RECORDS Start Marker

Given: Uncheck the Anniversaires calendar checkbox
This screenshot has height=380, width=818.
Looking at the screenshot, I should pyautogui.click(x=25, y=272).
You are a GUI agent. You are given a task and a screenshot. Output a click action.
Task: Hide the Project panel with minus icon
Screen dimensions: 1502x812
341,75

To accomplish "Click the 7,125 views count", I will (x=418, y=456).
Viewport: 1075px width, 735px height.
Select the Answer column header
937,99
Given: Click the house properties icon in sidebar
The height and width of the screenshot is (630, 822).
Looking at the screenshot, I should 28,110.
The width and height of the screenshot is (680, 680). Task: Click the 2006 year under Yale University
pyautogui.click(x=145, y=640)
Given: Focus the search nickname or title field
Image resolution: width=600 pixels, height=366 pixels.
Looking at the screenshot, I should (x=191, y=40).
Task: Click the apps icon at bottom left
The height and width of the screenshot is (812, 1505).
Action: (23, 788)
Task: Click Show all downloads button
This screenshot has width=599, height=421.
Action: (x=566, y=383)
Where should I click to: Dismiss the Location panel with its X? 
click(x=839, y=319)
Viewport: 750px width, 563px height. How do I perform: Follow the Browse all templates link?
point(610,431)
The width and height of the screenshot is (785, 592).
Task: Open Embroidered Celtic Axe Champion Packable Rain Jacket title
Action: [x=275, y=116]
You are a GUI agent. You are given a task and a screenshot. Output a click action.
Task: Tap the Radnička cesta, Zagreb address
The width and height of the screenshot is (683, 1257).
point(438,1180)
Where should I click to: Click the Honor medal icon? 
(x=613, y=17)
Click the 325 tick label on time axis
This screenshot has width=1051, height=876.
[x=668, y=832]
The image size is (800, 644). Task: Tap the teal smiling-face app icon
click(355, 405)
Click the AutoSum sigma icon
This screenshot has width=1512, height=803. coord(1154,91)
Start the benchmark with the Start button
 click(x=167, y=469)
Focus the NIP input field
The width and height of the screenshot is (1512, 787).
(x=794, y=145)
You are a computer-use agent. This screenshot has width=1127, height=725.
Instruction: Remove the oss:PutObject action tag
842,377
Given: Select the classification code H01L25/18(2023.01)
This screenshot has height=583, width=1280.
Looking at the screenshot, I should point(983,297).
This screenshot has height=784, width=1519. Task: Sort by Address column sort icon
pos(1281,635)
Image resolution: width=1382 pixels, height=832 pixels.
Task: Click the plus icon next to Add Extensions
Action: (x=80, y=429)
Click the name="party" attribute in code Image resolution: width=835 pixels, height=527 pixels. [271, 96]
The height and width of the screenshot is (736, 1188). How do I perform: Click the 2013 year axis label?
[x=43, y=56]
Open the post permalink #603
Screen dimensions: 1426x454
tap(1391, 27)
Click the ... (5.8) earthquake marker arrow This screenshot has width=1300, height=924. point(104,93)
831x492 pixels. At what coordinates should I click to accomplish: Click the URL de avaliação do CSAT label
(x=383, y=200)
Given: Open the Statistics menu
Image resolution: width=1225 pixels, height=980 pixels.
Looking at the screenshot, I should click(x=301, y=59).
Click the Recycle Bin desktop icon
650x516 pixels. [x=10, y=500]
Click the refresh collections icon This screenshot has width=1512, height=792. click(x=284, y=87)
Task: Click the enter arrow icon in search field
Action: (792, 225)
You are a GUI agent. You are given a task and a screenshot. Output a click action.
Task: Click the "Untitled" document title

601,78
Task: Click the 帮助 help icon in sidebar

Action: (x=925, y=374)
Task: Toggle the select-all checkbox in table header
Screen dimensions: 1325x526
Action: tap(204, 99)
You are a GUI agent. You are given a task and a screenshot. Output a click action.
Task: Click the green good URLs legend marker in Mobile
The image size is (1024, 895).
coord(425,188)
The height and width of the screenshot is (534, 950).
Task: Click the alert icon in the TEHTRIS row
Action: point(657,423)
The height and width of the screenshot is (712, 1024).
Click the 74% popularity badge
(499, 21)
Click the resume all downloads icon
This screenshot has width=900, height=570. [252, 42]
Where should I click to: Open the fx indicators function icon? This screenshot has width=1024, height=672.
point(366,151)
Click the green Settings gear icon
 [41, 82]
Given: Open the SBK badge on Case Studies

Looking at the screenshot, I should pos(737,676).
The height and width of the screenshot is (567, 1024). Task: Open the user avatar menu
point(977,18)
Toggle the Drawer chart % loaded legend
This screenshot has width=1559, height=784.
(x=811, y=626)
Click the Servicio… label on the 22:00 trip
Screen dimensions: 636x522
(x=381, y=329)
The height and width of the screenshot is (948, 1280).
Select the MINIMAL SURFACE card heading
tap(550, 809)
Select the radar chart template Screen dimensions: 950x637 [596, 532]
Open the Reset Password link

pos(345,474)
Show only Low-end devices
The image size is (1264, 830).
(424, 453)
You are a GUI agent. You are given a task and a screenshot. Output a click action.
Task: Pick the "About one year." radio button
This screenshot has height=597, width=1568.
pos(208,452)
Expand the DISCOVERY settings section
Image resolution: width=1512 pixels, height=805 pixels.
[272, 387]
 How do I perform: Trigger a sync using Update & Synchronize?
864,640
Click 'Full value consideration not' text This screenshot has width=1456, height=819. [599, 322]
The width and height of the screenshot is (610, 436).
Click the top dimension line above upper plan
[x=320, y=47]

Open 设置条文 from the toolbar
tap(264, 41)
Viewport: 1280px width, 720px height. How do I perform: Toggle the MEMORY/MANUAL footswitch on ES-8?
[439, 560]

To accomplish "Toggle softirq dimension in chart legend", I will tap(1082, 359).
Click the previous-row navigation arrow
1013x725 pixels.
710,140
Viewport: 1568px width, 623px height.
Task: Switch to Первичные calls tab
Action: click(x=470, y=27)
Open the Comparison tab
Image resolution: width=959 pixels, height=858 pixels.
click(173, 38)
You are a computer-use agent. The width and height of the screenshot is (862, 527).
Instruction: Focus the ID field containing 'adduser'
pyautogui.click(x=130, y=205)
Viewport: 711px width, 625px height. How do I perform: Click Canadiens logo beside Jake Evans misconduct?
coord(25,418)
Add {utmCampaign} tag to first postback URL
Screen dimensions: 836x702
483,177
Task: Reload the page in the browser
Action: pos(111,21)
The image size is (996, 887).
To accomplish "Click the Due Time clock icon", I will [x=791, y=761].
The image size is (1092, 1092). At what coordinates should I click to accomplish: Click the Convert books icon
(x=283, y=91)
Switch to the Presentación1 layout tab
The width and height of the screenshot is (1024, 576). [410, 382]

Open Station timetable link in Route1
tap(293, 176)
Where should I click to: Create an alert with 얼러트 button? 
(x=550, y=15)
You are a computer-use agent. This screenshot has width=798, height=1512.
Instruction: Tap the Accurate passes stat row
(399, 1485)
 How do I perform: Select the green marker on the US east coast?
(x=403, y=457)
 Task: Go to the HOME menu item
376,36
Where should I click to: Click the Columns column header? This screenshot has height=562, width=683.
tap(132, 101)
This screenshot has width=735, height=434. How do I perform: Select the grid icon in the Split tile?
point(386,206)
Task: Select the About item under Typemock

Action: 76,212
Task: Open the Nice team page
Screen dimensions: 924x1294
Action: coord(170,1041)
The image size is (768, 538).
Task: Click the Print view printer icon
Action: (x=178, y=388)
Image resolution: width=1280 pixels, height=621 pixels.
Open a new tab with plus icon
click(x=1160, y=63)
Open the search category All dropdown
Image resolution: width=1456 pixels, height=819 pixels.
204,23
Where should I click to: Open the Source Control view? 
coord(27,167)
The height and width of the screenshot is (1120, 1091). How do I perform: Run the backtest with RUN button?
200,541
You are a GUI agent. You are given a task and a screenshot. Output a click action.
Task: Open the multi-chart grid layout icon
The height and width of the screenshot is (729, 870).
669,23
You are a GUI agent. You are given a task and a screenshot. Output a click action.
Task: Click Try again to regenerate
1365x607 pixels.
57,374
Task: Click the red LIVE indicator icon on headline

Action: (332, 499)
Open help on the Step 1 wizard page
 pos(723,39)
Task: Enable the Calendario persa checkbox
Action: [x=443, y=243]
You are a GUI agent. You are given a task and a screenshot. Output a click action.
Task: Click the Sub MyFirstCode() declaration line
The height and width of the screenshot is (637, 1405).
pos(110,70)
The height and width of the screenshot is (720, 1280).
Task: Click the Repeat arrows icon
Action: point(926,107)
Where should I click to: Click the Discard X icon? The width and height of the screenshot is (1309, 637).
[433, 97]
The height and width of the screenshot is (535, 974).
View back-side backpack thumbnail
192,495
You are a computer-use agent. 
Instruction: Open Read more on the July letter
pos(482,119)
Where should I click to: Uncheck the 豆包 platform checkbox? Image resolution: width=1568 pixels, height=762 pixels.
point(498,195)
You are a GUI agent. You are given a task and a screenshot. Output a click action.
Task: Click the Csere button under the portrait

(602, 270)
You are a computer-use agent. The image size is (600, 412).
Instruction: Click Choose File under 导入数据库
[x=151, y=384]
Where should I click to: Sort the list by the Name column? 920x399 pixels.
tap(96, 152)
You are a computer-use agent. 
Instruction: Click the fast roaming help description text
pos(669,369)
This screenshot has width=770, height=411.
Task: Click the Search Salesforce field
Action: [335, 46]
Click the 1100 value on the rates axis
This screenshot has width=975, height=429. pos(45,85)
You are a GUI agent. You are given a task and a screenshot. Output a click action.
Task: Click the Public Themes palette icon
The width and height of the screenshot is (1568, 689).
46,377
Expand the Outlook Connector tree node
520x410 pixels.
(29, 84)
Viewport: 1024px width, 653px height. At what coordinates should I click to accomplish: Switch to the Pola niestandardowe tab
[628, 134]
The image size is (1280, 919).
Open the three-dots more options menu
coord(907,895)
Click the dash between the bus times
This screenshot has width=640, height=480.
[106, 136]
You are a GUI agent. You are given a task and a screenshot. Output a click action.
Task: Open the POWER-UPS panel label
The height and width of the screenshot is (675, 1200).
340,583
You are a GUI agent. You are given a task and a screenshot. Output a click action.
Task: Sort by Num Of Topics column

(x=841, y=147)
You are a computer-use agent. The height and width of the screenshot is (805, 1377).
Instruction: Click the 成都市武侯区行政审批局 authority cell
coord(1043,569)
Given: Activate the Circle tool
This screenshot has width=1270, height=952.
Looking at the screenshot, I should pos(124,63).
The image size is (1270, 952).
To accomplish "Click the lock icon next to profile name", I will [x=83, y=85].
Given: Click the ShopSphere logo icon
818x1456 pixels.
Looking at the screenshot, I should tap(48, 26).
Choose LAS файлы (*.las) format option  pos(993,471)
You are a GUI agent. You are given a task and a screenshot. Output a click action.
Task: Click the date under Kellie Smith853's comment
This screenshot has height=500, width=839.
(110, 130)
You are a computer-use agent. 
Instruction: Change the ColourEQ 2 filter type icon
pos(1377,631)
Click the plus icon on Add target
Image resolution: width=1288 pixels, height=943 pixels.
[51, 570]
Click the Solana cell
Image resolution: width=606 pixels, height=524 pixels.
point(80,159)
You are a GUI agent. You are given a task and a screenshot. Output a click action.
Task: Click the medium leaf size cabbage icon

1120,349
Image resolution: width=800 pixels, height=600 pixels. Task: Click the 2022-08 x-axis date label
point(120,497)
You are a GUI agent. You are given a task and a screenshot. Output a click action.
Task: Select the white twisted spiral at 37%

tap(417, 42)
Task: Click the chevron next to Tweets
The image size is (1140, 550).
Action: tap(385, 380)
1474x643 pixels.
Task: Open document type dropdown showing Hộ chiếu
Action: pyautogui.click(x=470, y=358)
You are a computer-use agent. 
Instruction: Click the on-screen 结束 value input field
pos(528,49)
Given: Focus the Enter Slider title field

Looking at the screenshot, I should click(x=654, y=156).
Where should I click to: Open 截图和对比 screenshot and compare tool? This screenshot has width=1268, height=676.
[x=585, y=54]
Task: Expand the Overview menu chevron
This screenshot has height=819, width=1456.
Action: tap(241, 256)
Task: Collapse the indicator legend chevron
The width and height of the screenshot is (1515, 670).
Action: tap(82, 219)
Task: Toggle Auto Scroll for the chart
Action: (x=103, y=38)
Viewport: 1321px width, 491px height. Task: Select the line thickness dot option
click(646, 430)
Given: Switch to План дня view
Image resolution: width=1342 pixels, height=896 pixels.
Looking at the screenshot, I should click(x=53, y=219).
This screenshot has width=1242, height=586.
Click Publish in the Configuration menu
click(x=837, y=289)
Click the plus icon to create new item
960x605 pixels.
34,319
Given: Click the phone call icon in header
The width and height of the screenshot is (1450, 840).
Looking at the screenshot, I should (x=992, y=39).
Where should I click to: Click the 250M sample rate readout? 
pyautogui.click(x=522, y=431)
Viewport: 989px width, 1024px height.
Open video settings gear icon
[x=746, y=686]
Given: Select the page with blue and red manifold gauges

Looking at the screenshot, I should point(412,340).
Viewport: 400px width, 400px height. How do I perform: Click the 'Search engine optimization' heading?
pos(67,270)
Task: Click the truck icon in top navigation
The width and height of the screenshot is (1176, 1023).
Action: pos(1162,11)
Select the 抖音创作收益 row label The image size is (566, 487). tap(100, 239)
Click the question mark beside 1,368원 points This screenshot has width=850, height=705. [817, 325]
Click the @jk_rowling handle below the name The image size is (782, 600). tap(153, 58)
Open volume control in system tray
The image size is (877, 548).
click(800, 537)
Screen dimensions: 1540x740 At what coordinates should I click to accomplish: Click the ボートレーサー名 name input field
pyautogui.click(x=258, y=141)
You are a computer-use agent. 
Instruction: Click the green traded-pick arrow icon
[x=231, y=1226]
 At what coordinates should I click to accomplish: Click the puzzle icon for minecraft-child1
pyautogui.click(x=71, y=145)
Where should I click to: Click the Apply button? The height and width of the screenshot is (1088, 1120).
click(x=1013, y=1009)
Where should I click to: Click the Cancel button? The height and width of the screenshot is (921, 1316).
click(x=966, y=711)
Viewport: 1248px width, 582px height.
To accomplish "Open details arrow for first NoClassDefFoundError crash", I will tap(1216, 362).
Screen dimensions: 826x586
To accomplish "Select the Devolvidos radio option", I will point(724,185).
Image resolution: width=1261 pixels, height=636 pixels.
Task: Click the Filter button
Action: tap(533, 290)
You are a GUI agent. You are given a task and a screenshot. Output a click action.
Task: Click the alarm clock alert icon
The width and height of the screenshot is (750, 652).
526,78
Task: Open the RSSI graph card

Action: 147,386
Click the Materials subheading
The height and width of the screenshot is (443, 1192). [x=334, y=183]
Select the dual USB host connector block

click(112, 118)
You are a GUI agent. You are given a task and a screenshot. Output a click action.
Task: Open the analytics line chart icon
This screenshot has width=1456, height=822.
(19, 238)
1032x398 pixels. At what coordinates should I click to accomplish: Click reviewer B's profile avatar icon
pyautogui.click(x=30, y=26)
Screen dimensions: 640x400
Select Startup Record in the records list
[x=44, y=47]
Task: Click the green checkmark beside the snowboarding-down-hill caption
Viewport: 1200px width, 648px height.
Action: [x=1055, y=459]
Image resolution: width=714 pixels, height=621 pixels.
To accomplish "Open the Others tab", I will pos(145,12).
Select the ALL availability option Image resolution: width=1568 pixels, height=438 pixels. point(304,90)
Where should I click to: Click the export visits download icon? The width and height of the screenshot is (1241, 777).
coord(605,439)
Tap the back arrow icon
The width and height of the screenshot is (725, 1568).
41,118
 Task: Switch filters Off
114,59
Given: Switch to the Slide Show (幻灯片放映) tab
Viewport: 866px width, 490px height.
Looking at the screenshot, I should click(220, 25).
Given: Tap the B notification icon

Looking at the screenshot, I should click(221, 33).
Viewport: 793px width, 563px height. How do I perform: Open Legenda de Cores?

RECORDS End Marker

Pull every line with the word "chevron" from the data.

— YOUR RESPONSE —
Task: Click the chevron next to Tweets
Task: Expand the Overview menu chevron
Task: Collapse the indicator legend chevron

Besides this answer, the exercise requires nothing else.